El orden internacional basado en normas lleva algún tiempo sufriendo una considerable erosión, principalmente, pero no exclusivamente, a manos de naciones poderosas y autocráticas. La cuestión decisiva para nuestro tiempo no es si el orden basado en normas desaparecerá, ya que ningún orden internacional es eterno, sino si las democracias serán capaces de preservar suficientes elementos de él para impedir el regreso a un sistema gobernado exclusivamente por la fuerza, la Atenas que describia Tucídides.

Una eventual desaparición o pérdida de poder de las autocracias y su conversión en democracias corregiría el problema, pero desafortunadamente no está en nuestras manos conseguirlo. Difícil pero más practicable sería una reforma del CSNU que suprimiera privilegios trasnochados y perjudiciales para su prestigio, que es lo que, en definitiva, fundamenta su influencia. Un documento como la Convención de las Naciones Unidas para el Derecho del Mar (1994), probablemente la mejor y más respetada pieza legislativa producida por las Naciones Unidas en toda su historia, sería hoy impensable. Admitamos enseguida que no fue el CSNU quien lo concibió y ejecutó, sino una convención reunida ad hoc por las Naciones Unidas en Jamaica, pero su importancia y el respeto con el que habitualmente se contemplan las resoluciones del Tribunal Internacional del Derecho del Mar (ITLOS), uno de los resultados de la Convención, deberían servir de espejo a un CSNU hoy en el nadir de su prestigio.

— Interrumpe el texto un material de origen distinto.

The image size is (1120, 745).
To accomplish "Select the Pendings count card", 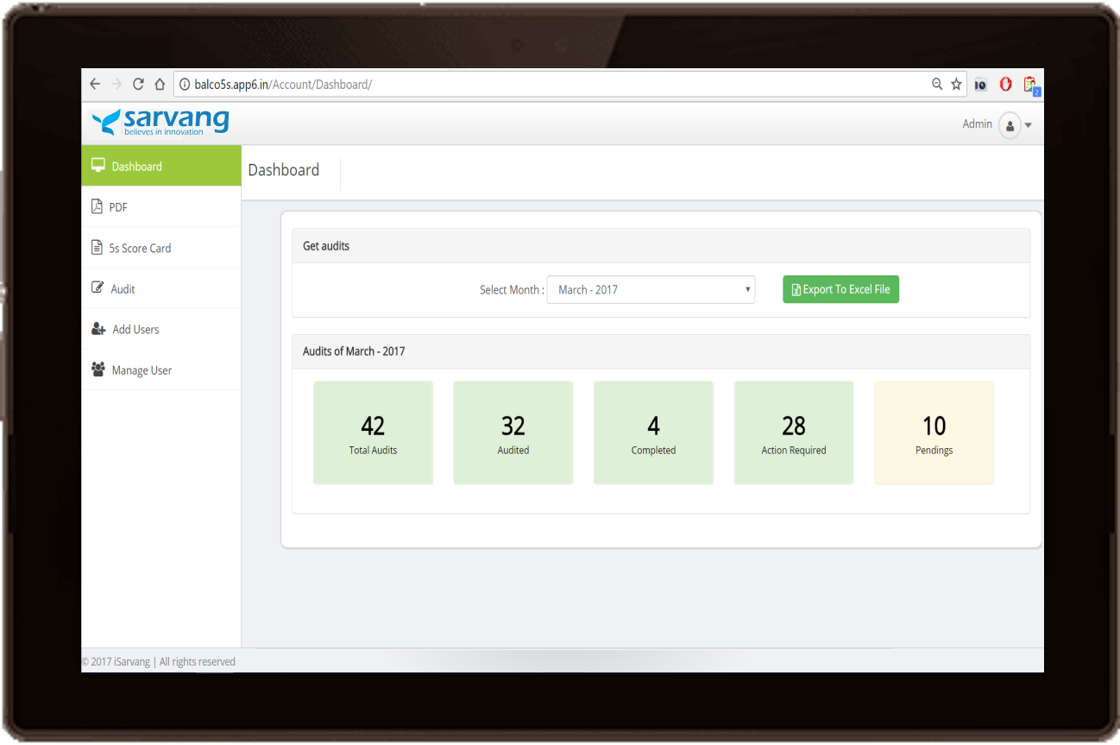I will 934,432.
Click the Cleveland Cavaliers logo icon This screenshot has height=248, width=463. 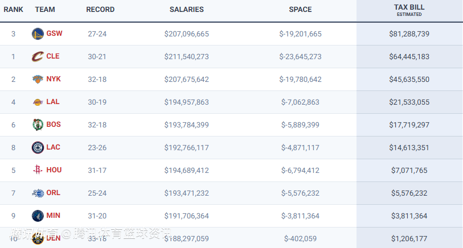(38, 56)
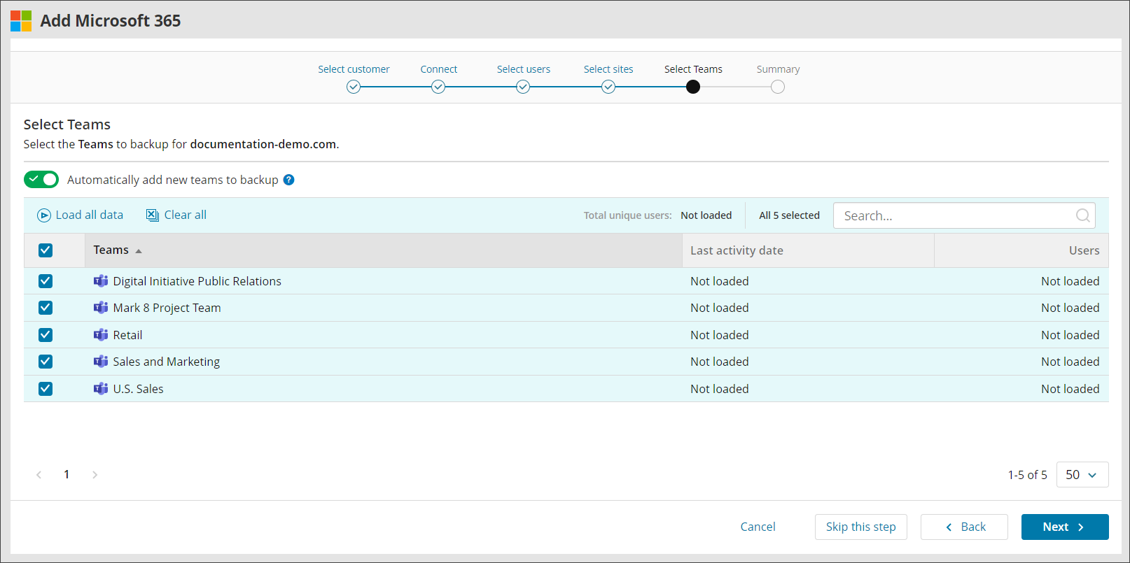Click the Teams icon for Mark 8 Project Team
The width and height of the screenshot is (1130, 563).
click(x=101, y=308)
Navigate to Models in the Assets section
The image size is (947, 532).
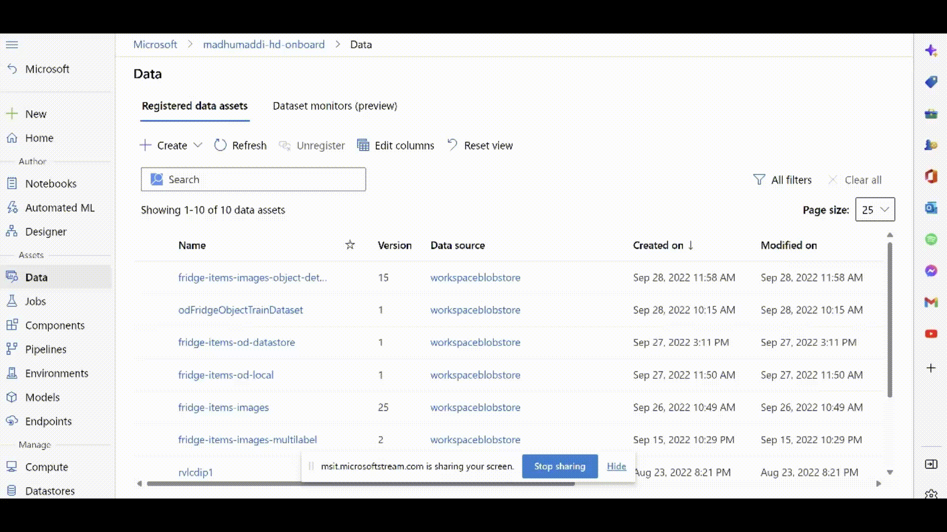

Algo que salta a la vista al contemplar su declinante funcionamiento es la ausencia entre sus miembros de organizaciones supra- o multinacionales de prestigio, como la Unión Europea o la Unión Africana (la OTAN no sirve para esto por su carácter exclusivamente defensivo, y otras organizaciones regionales tienen un peso muy modesto). Su simple adición como miembros permanentes, particularmente la primera por estar exclusivamente compuesta por democracias y por su evidente prestigio normativo, contribuiría a barrer el tufo de egoísmo que cada vez más empaña las decisiones de este importante organismo, y cuya inoperancia contagia además a la Asamblea General.

Finalmente, como dijo el primer ministro canadiense Marc Carney en Davos: «El poder de la legitimidad, la integridad y las normas seguirá siendo fuerte si decidimos ejercerlo conjuntamente».

  • Fernando del Pozo es almirante (Ret) de la Academia de las Ciencias y las Artes Militares y analista de Seguridad Internacional del Instituto para el Bien Común Global de la Universidad Francisco de Vitoria.